Sebagai tambahan, ribuan pasien yang berhasil selamat dari kesalahan medis tiap tahunnya berangsur-angsur makin bertambah sakit dan membutuhkan perawatan lebih lagi dimana akan menambah pengeluaran ekstra bagi Layanan Kesehatan Masyarakat (National Health Service ).

“Layanan Kesehatan Masyarakat  mungkin telah menghabiskan $725 juta dalam setahun untuk memperbaiki kesehatan masyarakat  akibat malpraktek, dan itu belum termasuk beban moral bagi pasien,” ujar Nick Mapstone, salah satu dari penulis laporan tersebut.

Mapstone mengatakan bahwa kebanyakan dari malpraktek yang ada sebenarnya bisa dihindari dan diralat jika Layanan Kesehatan Masyarakat mensosialisasikan komputerisasi pada sistem catatan kesehatan pasien.

Sebagaimana sekarang, catatan kesehatan pasien seringkali tidak terbaca, tidak lengkap, atau hilang, menyebabkan dokter dan perawat mustahil untuk memiliki informasi yang akurat.

Pemerintah telah menjanjikan untuk mensosialisasikan komputerisasi pada sistem perawatan, dimana meliputi suatu standar nasional untuk sistem pemberian kode pada obat dan penggunaan barcode untuk mendukung perkembangan sistem pemberian resep secara elektronik di tahun 2005. Tapi Mapstone mengatakan bahwa ini mungkin tidak akan terealisasi sesuatu jangka waktu yang ditentukan

Menanggapi laporan tersebut, Dr. Trevor Pickersgill, juru bicara bagi komite dokter-dokter yunior dari the British Medical Association, mengatakan bahwa kurangnya pegawai di rumah sakit dan meningkatnya kompleksitas obat modern menyebabkan seringnya terjadi malpraktek.
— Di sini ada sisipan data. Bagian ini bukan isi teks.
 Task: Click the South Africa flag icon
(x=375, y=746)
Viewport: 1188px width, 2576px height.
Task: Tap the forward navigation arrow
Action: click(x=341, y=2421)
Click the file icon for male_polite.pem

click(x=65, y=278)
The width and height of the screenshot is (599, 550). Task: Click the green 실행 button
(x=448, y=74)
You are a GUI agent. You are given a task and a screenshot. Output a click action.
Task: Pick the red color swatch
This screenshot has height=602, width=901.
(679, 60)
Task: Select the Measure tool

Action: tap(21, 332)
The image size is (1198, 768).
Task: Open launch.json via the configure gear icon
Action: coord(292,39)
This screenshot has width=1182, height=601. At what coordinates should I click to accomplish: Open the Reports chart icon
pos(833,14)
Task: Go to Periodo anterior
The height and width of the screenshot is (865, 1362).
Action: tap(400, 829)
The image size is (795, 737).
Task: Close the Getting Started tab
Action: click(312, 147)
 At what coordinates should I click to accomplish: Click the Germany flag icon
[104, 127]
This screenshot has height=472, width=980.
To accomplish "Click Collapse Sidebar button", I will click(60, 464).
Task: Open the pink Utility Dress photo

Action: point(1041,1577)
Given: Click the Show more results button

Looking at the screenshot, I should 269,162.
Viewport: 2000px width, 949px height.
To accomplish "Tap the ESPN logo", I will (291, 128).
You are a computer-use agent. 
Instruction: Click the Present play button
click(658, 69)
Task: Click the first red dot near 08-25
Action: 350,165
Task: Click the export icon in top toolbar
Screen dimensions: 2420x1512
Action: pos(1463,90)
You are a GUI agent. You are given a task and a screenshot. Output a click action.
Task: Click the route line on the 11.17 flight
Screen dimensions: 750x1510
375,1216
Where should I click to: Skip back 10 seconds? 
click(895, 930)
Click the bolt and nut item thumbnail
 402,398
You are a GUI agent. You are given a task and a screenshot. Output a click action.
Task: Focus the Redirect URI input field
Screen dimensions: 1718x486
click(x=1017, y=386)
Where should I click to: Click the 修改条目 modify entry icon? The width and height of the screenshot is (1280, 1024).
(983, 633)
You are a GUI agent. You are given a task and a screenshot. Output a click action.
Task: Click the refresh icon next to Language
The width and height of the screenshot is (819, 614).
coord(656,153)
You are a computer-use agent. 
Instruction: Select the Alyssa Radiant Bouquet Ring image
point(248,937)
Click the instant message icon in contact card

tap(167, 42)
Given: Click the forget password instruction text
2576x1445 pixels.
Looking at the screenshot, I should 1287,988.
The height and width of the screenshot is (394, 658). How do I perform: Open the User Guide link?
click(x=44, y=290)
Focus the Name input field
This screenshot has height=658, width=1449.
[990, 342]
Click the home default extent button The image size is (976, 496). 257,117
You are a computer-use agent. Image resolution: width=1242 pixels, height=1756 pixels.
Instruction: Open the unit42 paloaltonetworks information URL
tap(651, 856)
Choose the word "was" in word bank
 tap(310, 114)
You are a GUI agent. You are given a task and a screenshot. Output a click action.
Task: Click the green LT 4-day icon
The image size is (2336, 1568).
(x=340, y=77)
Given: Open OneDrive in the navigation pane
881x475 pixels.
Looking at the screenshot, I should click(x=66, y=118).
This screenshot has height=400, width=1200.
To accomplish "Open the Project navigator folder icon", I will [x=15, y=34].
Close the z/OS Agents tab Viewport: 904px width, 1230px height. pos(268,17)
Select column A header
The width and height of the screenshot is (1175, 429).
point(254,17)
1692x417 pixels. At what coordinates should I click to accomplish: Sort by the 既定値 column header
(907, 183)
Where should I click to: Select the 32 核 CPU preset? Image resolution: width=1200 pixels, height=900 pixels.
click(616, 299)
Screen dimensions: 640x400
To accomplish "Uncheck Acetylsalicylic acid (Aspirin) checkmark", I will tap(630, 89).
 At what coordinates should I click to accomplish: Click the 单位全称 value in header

“Jumlah obat-obatan meningkat terus sehingga keefektifan dan juga seringkali toksisitas obat-obatan meningkat, jumlah pasien yang memakai paket pengobatan beragam pun meningkat dan dengan demikian menaikkan resiko interaksi obat,” ujar  Dr. Pickersgill pada BBC.

“Kita juga harus ingat bahwa satu dari enam apotek yang ada di rumah sakit itu tidak lengkap dan dokter-dokter baru yang praktek di bangsal, beban kerjanya terlalu banyak, ujar  Dr. Pickersgill.

Sejumlah kasus tinggi yang terpublikasi mengenai malpraktek dalam beberapa bulan ini telah menjadi pokok utama. Di satu kasus, seorang pasien kanker pernah diberi resep suatu obat dengan dosis 1000 kali dari yang seharusnya!

Pada kasus lainnya, di Queen’s Medical Center Nottingham, seorang remaja penderita kanker dalam perawatannya menjadi koma dan meninggal karena obat kanker salah disuntikkan pada tulang belakangnya.

“Kejadian akhir-akhir ini di Queen’s Medical Center menggambarkan bagaimana tekanan pekerjaan dapat menyebabkan perawatan yang terbaik untuk pasien jadi diabaikan. “ Tulis laporan tersebut.

Jackie Glatter, juru bicara dari the Consumers’ Association, yang memperjuangkan hak-hak pasien, berkata: “Laporan tersebut menunjukkan sangat perlunya informasi yang detail dan jelas mengenai perawatan dan pengobatan bagi pasien, begitu juga dengan pasien rawat jalan.”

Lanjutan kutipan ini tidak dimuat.